It will come as no surprise to any engineer looking at that photo to hear that it was taken in a multi-story garage. What we’re seeing is the logical conclusion of water seeping through concrete (concrete is not waterproof, really) carrying road salt and causing accelerated rusting of the rebar in the concrete beams. Those spalls are a sign of aging of the structure. The damage to both steel and concrete is repairable at this point, but it will get worse of not addressed.

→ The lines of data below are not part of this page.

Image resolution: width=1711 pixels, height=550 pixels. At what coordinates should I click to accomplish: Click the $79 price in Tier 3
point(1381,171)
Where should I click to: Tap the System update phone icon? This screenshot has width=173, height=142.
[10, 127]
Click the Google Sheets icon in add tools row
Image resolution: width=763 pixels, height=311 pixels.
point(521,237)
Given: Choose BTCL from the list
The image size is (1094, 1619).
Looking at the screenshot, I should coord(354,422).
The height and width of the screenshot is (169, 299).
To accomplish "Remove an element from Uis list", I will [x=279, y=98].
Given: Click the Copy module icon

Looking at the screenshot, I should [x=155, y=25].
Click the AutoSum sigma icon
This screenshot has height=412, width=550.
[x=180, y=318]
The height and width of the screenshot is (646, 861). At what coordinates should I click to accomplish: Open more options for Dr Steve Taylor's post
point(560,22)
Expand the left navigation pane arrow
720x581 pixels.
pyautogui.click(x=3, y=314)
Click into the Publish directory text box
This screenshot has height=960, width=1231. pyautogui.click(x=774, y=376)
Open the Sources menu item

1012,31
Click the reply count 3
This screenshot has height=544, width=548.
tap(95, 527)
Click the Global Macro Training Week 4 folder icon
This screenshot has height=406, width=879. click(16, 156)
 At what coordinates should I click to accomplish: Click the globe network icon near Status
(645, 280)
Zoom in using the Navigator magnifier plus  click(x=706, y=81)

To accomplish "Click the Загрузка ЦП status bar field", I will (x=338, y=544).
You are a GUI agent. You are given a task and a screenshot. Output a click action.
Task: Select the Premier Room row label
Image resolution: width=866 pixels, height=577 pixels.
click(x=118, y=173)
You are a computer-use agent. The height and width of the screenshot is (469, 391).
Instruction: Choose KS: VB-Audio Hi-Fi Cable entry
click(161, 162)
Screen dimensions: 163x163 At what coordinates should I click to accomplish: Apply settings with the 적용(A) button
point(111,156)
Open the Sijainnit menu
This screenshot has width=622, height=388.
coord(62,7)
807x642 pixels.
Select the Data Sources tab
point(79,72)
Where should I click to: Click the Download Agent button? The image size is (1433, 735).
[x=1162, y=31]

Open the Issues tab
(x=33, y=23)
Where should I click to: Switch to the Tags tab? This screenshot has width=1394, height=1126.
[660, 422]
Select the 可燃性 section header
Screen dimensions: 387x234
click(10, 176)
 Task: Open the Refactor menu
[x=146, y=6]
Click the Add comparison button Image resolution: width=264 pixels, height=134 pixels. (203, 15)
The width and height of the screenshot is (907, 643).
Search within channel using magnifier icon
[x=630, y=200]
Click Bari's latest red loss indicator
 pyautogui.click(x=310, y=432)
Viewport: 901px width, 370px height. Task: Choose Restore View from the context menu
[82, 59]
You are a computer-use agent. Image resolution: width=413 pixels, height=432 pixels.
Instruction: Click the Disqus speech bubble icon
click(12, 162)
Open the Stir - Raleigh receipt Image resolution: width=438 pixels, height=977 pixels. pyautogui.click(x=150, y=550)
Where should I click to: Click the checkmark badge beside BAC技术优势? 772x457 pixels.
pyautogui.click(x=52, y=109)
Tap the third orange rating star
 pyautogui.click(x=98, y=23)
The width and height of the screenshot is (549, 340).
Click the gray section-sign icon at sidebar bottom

The first thing I noticed, after I got past the reaction of “they really need to fix that,” was how few ties there are in the beam closer to me. That’s exceedingly rare today but was fairly common when I first started work, and when I spent much of 1987 and 88 designing and detailing concrete for 712 Fifth Avenue. Back then, in New York, columns had “ties” and beams had “stirrups” because the beam ties were usually not closed across the top, but instead hooked down over the outer pair of top bars. I spent more time than I care to think about looking at the shear diagrams for the beams I was designing (by hand, of course) to figure out where the spacing of stirrups could be increased because the shear had dropped below a threshold value. (You can see the more-closely spaced stirrups on the beam further away from me, at a spall near the end of its span.) That was done, I had been taught, to not waste valuable steel, but it had the effect of making the shop drawings and placement of rebar more complicated. I suspect that the economic analysis that had material cost as more important than labor cost was already out of date when I learned it, but that spacing idea died not long after.

What changed this was the adoption of seismic design in the parts of the country that did not already have it – the relatively low seismicity areas like New York – and the changes that forced in terms of thinking about loads. Shear was no longer so boring in amount or direction, so determining cut-off thresholds was more difficult at best and would often lead to the answer that there were no cut-offs. And the combination of different forms of lateral loading and resilience requirements meant that stirrups were replaced by closed ties. If I knew nothing else about this garage, I would know it was built before New York adopted seismic design in 1996.